> INSTRUCTIONS TO FOLLOW
Could you reproduce the following data line for line, without the pictures?

[Data from a source]
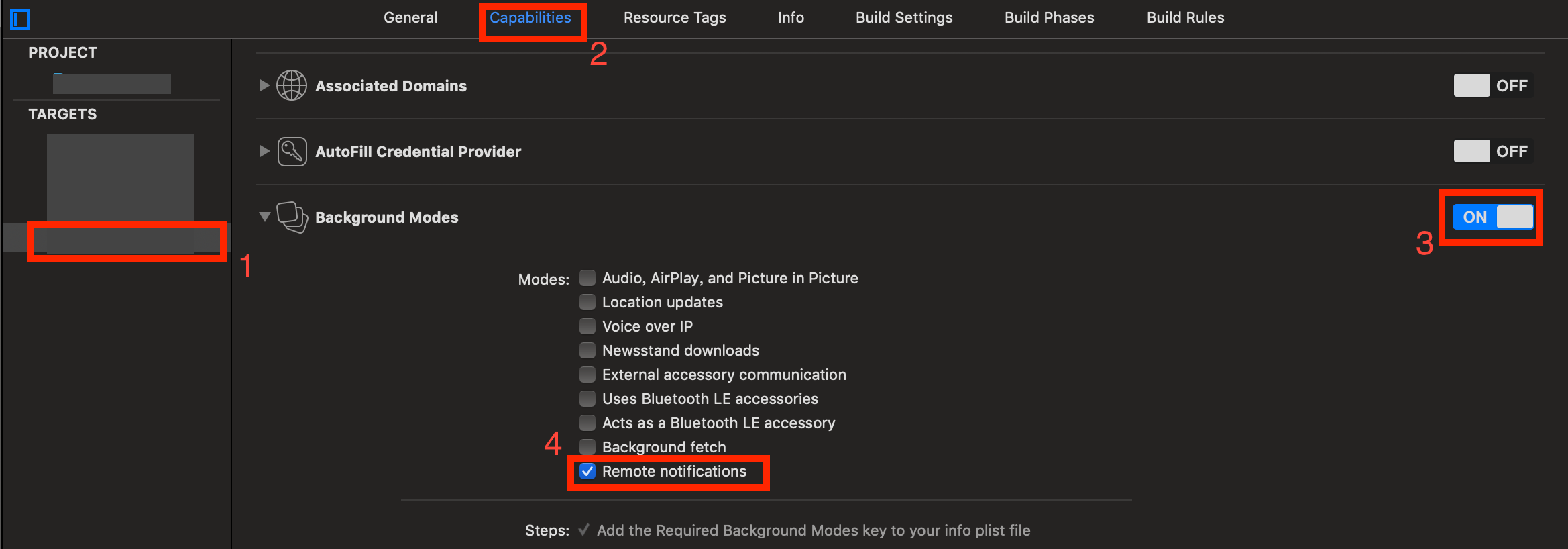Switch to the Build Settings tab
This screenshot has width=1568, height=549.
coord(903,17)
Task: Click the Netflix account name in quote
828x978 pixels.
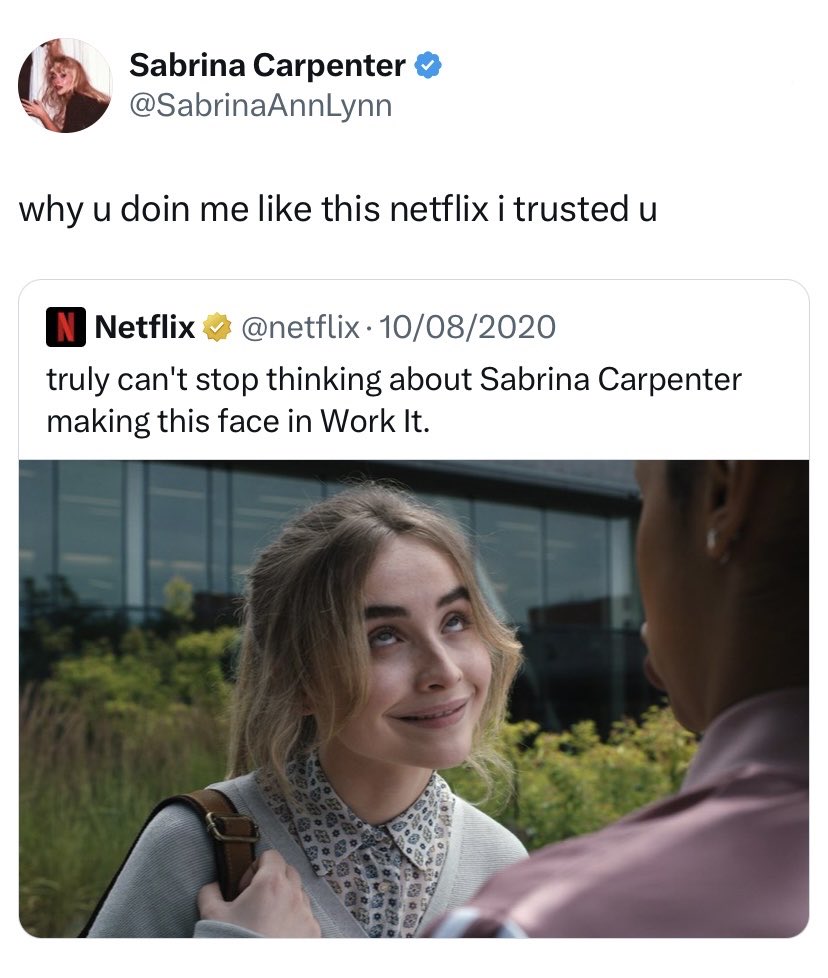Action: 145,327
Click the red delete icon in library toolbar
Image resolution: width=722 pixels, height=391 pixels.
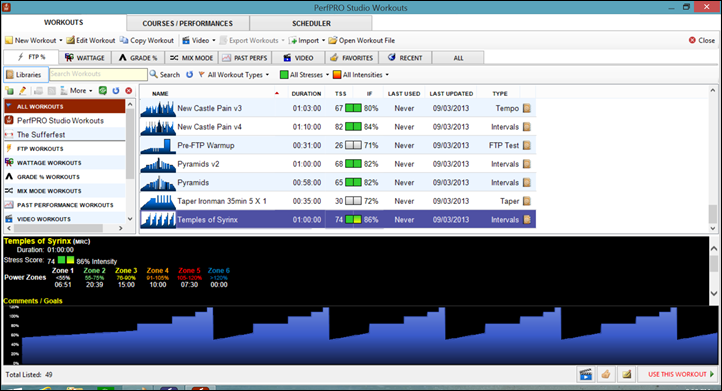tap(129, 91)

> EXERCISE RESPONSE
Switch to the Build Settings tab
This screenshot has width=1568, height=549.
coord(903,17)
Task: Click the Netflix account name in quote
828x978 pixels.
Action: 145,327
Click the red delete icon in library toolbar
Image resolution: width=722 pixels, height=391 pixels.
tap(129, 91)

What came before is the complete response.